Judul Buku : Minggir - Waktunya Gerakan Muda Memimpin !
Penulis : Eko Prasetyo
Penerbit : Resist Book, Yogyakarta
Tebal : VI + 265 halaman
Cetakan Pertama : Mei 2008
Tulisan ini dimuat di Djudjugan (Edisi Khusus Natas Hot News). Versi ini adalah versi yang tidak diedit oleh Divisi Keredaksian NHN
Dalam pelajaran sejarah di sekolah menengah, masa sebelum 1945 dianggap sebagai masa suram karena bangsa Indonesia dianggap belum merdeka secara de facto pun de yure . Sejak tahun 1600 hingga 1800, perdagangan Indonesia dimonopoli VOC; 1830 hingga 1870 bangsa kita dijajah lewat tanam paksa; dan pada 1870 hingga 1945, kapitalisme liberal berkuasa. Namun setelah 1945, sudahkah bangsa kita sepenuhnya merdeka? Jika kita mencoba membuka mata dan jujur, keadaan bangsa kini tidak lebih baik dibanding masa sebelum 1945. Kemiskinan membuat akses pendidikan dan kesehatan, bahkan kebutuhan dasar sandang-pangan-papan bagi sebagian besar orang Indonesia tak terpenuhi. Tenaga kerja Indonesia yang merantau di negeri orang untuk bangun dari kemiskinan tak mendapat jaminan layak. Jangankan tenaga kerja yang merantau ke luar negeri, mereka yang mencari nafkah di negeri sendiri pun tak punya jaminan keadilan.

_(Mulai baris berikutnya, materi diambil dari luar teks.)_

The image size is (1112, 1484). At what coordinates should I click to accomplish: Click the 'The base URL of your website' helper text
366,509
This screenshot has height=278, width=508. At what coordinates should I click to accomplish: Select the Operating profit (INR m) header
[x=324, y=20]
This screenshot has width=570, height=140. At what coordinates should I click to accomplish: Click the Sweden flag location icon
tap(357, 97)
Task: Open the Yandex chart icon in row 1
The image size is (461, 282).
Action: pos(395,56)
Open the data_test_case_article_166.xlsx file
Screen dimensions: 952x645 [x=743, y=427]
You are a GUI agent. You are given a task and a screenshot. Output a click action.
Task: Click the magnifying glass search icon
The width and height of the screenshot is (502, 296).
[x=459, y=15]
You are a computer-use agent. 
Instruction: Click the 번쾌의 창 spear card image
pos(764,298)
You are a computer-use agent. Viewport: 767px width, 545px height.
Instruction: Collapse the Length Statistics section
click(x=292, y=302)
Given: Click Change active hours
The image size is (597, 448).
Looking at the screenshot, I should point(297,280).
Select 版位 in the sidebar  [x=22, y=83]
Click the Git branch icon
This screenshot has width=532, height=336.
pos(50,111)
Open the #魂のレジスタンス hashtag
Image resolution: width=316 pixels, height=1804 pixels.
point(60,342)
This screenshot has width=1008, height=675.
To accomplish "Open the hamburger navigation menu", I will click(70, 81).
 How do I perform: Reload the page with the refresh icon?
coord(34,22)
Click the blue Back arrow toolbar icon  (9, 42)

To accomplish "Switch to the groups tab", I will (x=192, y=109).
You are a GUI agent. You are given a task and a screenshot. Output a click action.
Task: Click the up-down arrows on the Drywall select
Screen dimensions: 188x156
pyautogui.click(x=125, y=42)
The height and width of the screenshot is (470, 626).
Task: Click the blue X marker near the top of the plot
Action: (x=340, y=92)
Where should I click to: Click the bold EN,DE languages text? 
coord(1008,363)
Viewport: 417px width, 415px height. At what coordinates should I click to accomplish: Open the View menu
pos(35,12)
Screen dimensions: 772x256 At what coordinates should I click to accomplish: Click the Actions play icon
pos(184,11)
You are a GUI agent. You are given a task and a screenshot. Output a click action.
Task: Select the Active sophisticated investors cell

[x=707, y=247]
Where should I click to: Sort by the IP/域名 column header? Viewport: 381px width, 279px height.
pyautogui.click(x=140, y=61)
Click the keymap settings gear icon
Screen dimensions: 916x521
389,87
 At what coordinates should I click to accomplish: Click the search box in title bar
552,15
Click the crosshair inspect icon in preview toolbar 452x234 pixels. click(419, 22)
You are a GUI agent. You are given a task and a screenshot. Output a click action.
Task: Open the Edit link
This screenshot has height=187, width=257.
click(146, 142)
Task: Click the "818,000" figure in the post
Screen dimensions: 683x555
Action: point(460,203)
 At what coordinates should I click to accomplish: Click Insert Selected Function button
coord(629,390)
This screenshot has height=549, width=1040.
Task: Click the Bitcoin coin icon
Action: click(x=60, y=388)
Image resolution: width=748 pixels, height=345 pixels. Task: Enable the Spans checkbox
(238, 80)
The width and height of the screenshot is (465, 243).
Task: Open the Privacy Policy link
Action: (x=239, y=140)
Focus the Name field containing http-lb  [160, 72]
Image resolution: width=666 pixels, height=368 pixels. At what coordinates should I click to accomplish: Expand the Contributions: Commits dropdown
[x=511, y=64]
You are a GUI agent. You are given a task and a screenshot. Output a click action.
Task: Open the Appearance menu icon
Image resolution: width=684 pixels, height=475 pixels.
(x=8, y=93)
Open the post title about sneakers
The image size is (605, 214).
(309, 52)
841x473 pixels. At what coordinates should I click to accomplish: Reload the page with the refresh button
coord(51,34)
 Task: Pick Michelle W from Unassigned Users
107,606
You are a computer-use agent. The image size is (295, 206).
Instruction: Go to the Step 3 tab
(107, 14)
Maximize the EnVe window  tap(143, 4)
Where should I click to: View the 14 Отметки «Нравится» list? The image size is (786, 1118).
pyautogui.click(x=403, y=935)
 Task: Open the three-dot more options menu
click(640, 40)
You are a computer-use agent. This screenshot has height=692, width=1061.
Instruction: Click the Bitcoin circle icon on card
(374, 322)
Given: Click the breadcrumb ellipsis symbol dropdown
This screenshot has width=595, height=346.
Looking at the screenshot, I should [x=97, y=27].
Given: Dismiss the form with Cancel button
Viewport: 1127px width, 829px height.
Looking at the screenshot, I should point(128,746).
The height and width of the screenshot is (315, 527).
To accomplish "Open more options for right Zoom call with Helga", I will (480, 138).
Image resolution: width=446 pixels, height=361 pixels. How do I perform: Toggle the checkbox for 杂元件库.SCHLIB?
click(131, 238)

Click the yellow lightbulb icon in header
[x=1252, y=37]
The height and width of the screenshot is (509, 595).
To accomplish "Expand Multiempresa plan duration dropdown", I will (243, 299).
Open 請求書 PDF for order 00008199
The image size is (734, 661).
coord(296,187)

Bencana alam maupun bencana akibat eksplorasi alam berlebihan, bergantian memberondong negeri. Dalam kondisi ini, korupsi masih mengakar, bahkan dicomot sebagai budaya baru. Pemuda yang sejak sebelum kemerdekaan menjadi mulut rakyat, makin lama makin rebah dalam kenyamanan semu.
Dalam bukunya yang berjudul “Minggir: Waktunya Gerakan Muda Memimpin” inilah, Eko Prasetyo memaparkan keprihatinan akan keadaan kaum muda jaman sekarang. Dalam kondisi tertindas macam sekarang, kaum muda justru terlelap dalam hegemoni-hegemoni budaya populer. Pada tahun-tahun sebelum kemerdekaan, bangsa Indonesia memiliki banyak tokoh yang peduli akan nasib bangsa: Soekarno, Hatta, Semaoen, Natsir, Aidit, Tan Malaka, dan masih banyak lagi. Tokoh-tokoh inilah yang kian memudar di jaman ini. Padahal, penindasan belum berakhir. Idola para remaja bukan lagi mereka yang peduli akan nasib bangsa, melainkan wajah-wajah cantik dan tampan para pemain band, pemain film, pemain sinetron di layar kaca. Semangat dan hasrat kaum muda lebih sering dialokasikan kepada: bergaul untuk menjadi populer, entah itu lewat jalan bergabung dengan gang, berbelanja di mall, atau mengikuti kompetisi bakat. Bahkan mahasiswa, golongan pemuda yang sejak dulu dipercaya sebagai agen perubahan, tampak samar geraknya dalam menyikapi penindasan yang sedang terjadi. Mahasiswa tenggelam dalam tuntutan-tuntutan universitas untuk menyelesaikan studi, untuk kemudian menyumbangkan tenaga bagi kejayaan kapitalisme, raksasa yang sedang menindas bangsa Indonesia sendiri. Media dan pendidikan justru membentuk pemuda menjadi pribadi yang pragmatis; melihat segala sesuatunya dari segi manfaat. Apatisme (ketidakpedulian) pemuda akan persoalan-persoalan bangsa menjadi makin sejalan dengan kepentingan pasar global. Apatisme ini pula yang memberi ruang bagi para pejabat yang tak lagi muda berlaga di panggung politik. Kaum muda tak diberi kesempatan memimpin, juga tak bermasalah dengan dominasi itu. Lewat buku inilah Eko Prasetyo berusaha membangunkan pemuda dari tidur panjangnya. Bahwa kita masih dijajah, bahwa kaum muda punya banyak pilihan selain menjadi pragmatis, bahwa bangsa ini membutuhkan pemuda untuk perubahan.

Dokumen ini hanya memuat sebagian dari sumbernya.